Now we need only two things: Something to deduce the functions we
should wrap in this manner while compiling, and something to generate
the code we need for those functions. Lets do the code generating
first - this is where the magic is.

string generateFunctionTables(string[] names){
    string res = "";
    foreach(name; names){
      res ~= "static " ~ name ~ "(T t){ t." ~name ~ "();}\n";
    }
    res ~= "static void function(T)[] callFunctions = [";
    foreach(name; names){
      res ~= "&"~name~",";
    }
    res ~="];";
    return res;
}

mixin(genereateFunctionTable(["callOne", "callTwo"]));

While compiling, the included D-interpreter kicks in and call
generateFunctionTable during compilation, and build the code we want
depending on the input array of function names (and, I might mention,
it give fairly sensible compile-time errors if the function names supplied
are wrong.)

The final part is next to trivial - there are introspection mechanisms
available at compile-time, that allows listing all functions on a type,
and maybe match them with a string prefix:

string[] enlistFunctions(){
  string[] res;
  foreach(func; __traits(allMembers, Foo)){
    if(func.indexOf("call") == 0){
      res ~= func;
    }
  }
  return res;
}

This function can be called during compilation, and the results can be
used as arguments to our already defined code generator. We get the
table we want, simply by using this line:

mixin(genereateFunctionTable(enlistFunctions()));

So far, We've only known about the class Foo, so this is not very
general. Wrapping it in a templated scope improves things a bit. The
final code looks like this:

import std.stdio;
import std.array;
import std.string;

class Foo{
  void callOne(){
    writeln("One Called");
  }
  void callTwo(){
    writeln("Two called");
  }
  
  void dontCallMe(){
    assert(false);
  }
};

template NamedFunctions(T, string prefix = "call"){

  string buildStaticFunctionWrappers(string[] names){
    string res = "";
    foreach(name; names){
      res ~= "static " ~ name ~ "(T t){ t." ~name ~ "();}\n";
    }
    res ~= "static void function(T)[] callFunctions = [";
    foreach(name; names){
      res ~= "&"~name~",";
    }
    res ~="];";
    return res;
  }

  string[] enlistFunctions(){
    string[] res;
    foreach(func; __traits(allMembers, T)){
      if(func.indexOf(prefix) == 0){
        res ~= func;
      }
    }
    return res;
  }

  mixin(buildStaticFunctionWrappers(enlistFunctions()));
  static string[] functionNames = enlistFunctions();
}

int main(){
  Foo f = new Foo;
  foreach(idx; 0..NamedFunctions!Foo.functionNames.length){
    writeln("\nExecuting:" ~ NamedFunctions!Foo.functionNames[idx]);
    NamedFunctions!Foo.callFunctions[idx](f);
  }
  return 0;
}

In order to make it a bit more general I've wrapped it in a
parameterized scope, parameterized on the type of the object and a
matching string for the functions.
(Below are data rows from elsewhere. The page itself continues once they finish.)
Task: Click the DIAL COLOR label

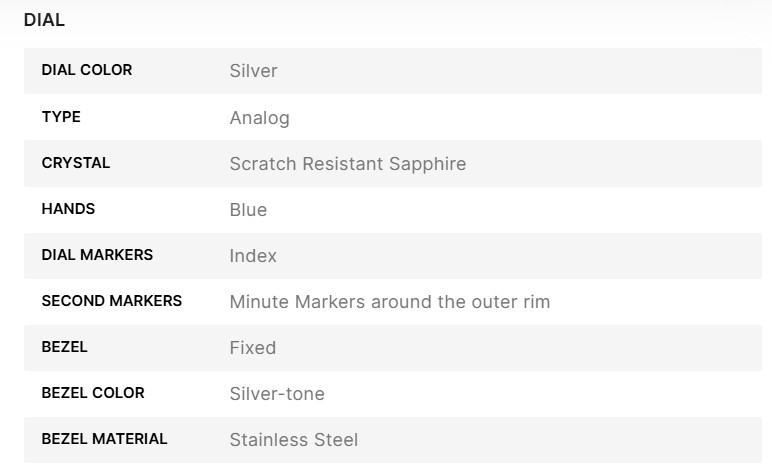Action: tap(86, 70)
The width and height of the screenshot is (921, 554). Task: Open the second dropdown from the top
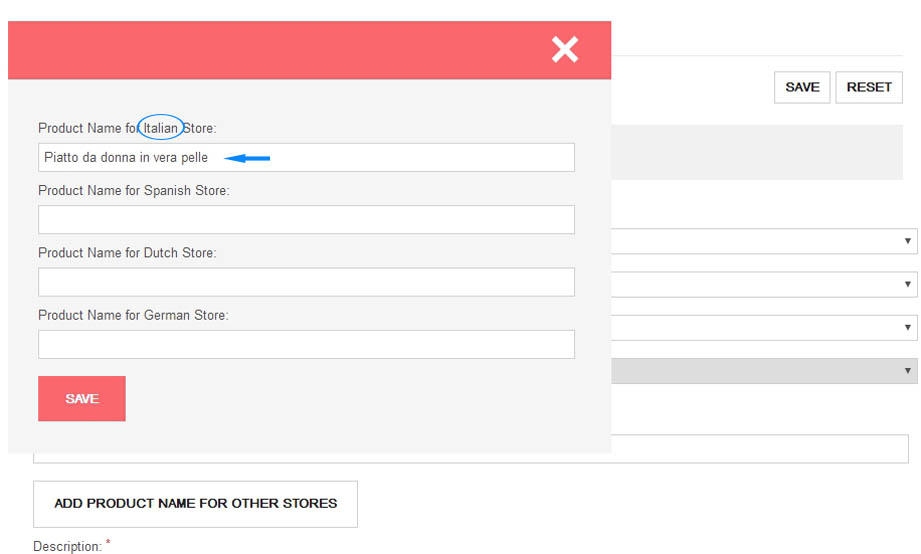point(907,285)
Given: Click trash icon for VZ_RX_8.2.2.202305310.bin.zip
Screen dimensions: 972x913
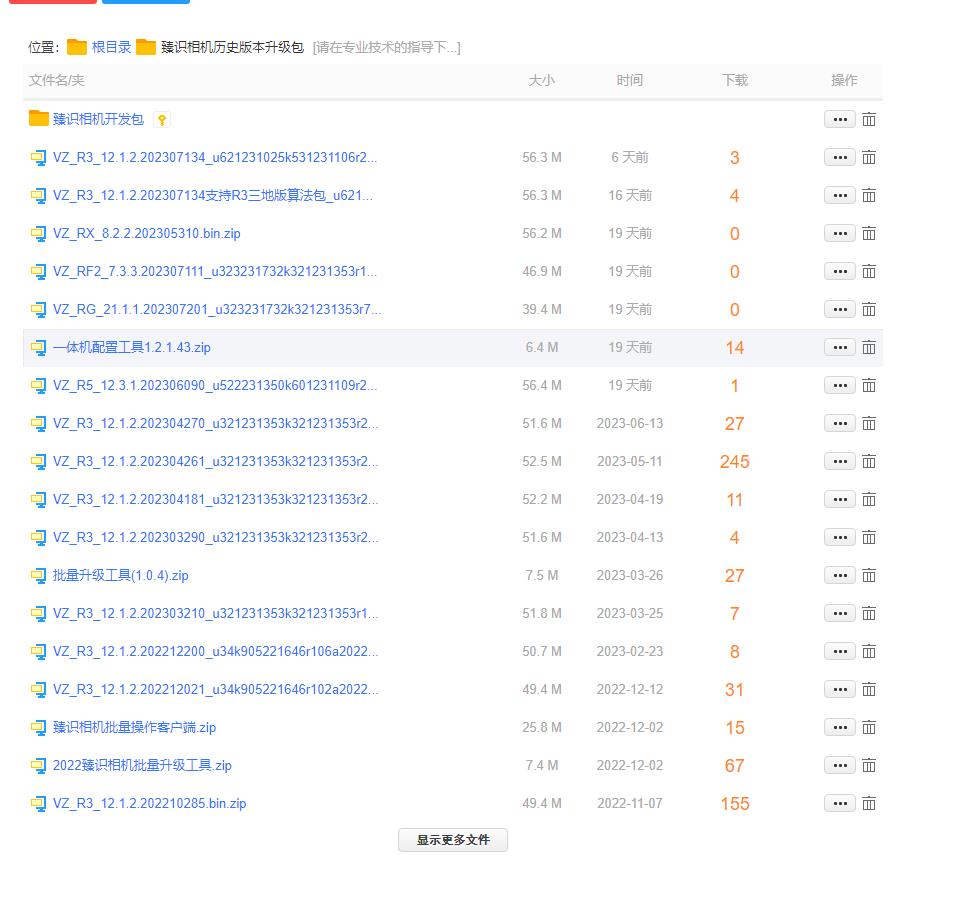Looking at the screenshot, I should [x=869, y=234].
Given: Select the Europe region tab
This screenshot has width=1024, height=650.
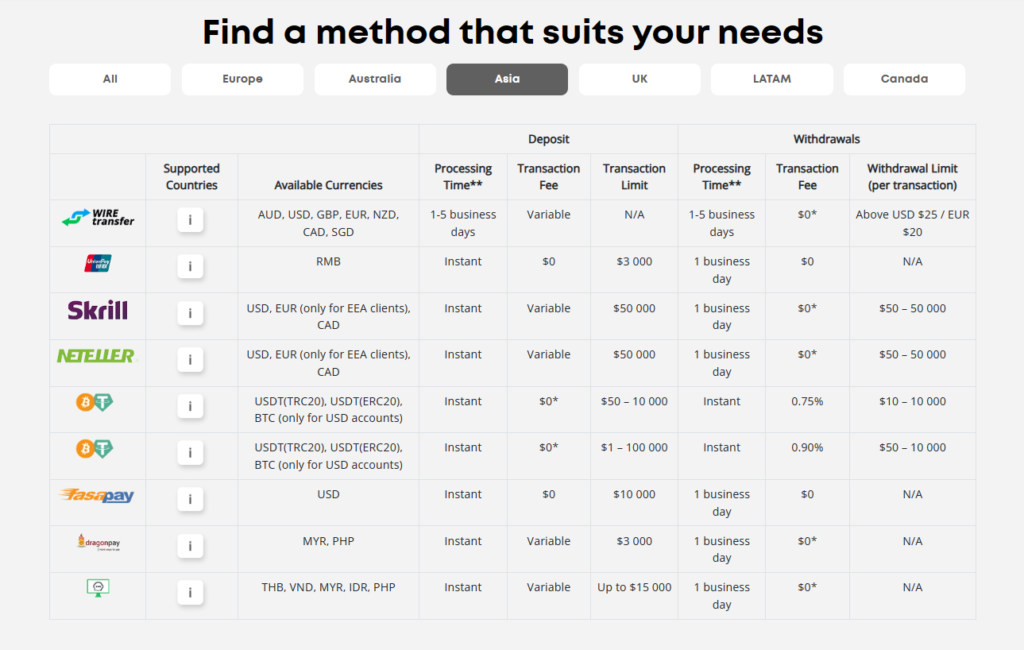Looking at the screenshot, I should click(242, 79).
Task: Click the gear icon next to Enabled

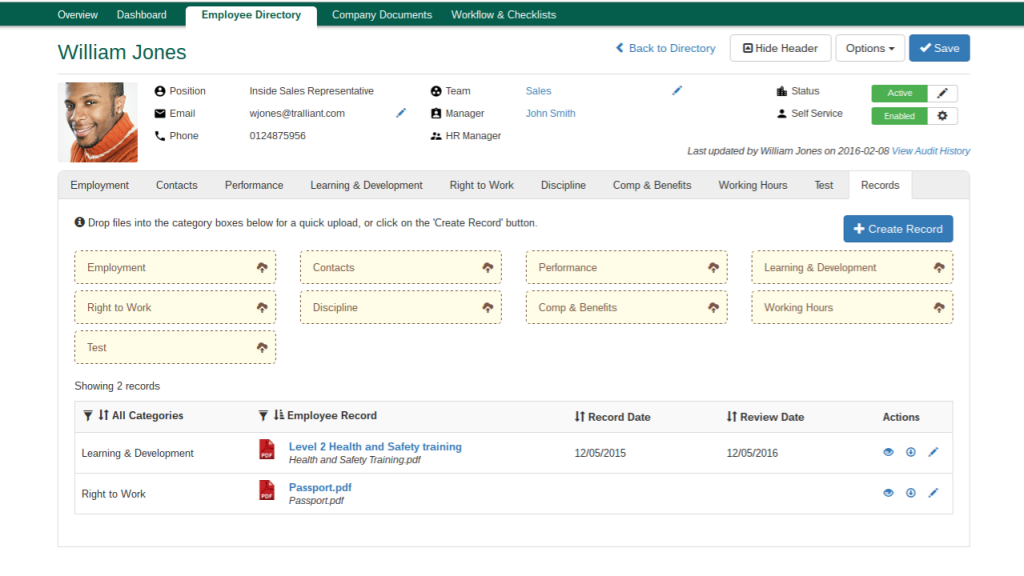Action: (941, 116)
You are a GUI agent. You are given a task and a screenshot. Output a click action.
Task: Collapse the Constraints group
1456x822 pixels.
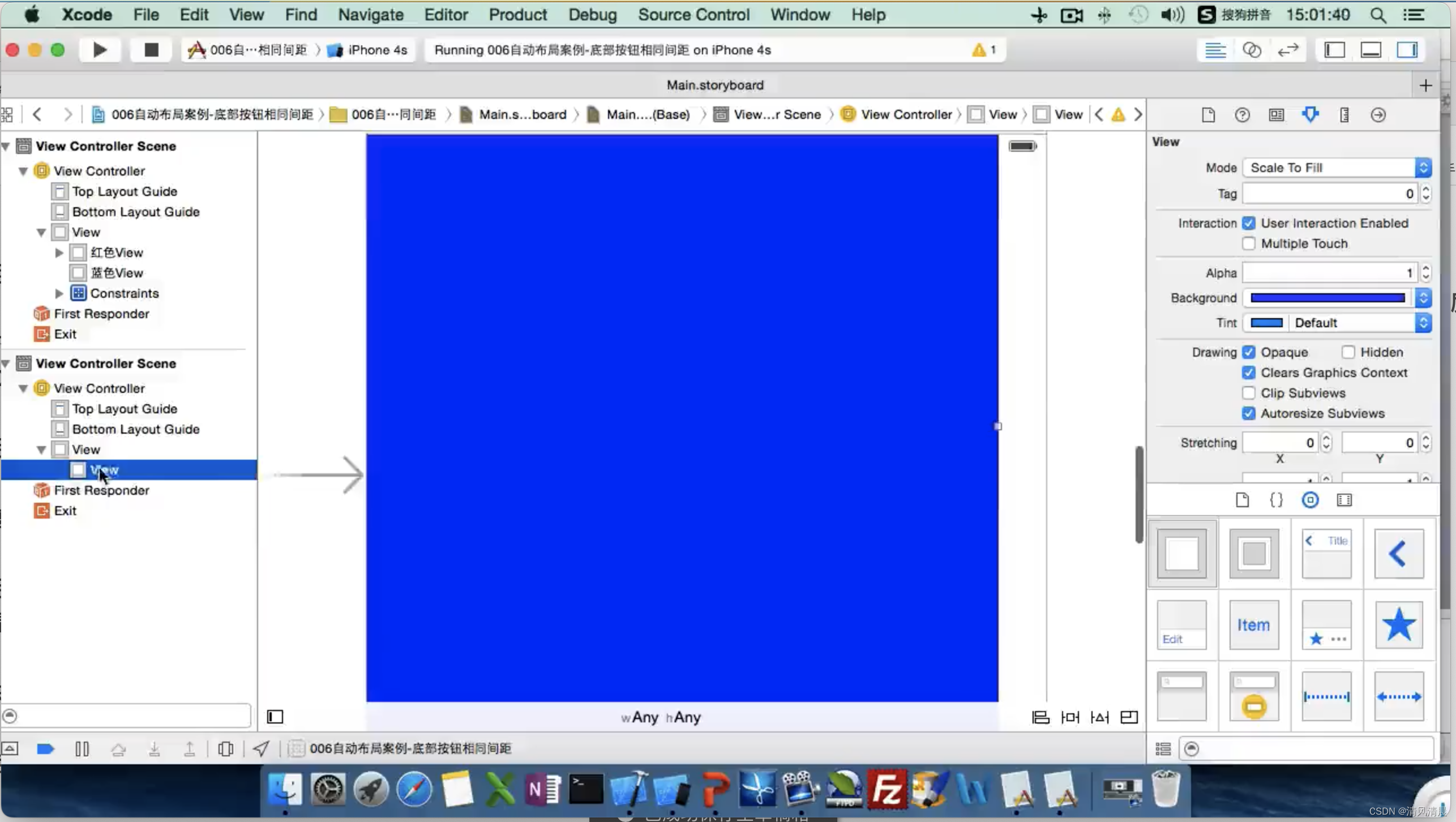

In addition I added the name-table
so that I can match function with function name (I was unable to
generate a name-function map during compilation, the compiler frowned,
but this structure give me what I want indirectly. The name-function
map can be constructed runtime though.)

The output is as follows:

banach:Source rolvseehuus$ ./reflect

Executing:callOne
One Called

Executing:callTwo
Two called

In summary, I've demonstrated how to use compile time introspection
and mixins in order to extract certain functions from a class based on
a naming convention, enabling code to indirectly identify these
functions by a name-lookup that can be extended to a reflection
database. It can be improved further, but it stands on it's own as an
example (I wish I had it a week ago.:) I can think of several places
where this might be useful - like when interfacing with other
languages, receiving messages from another process, or say - building
an xUnit-esque testing framework for D.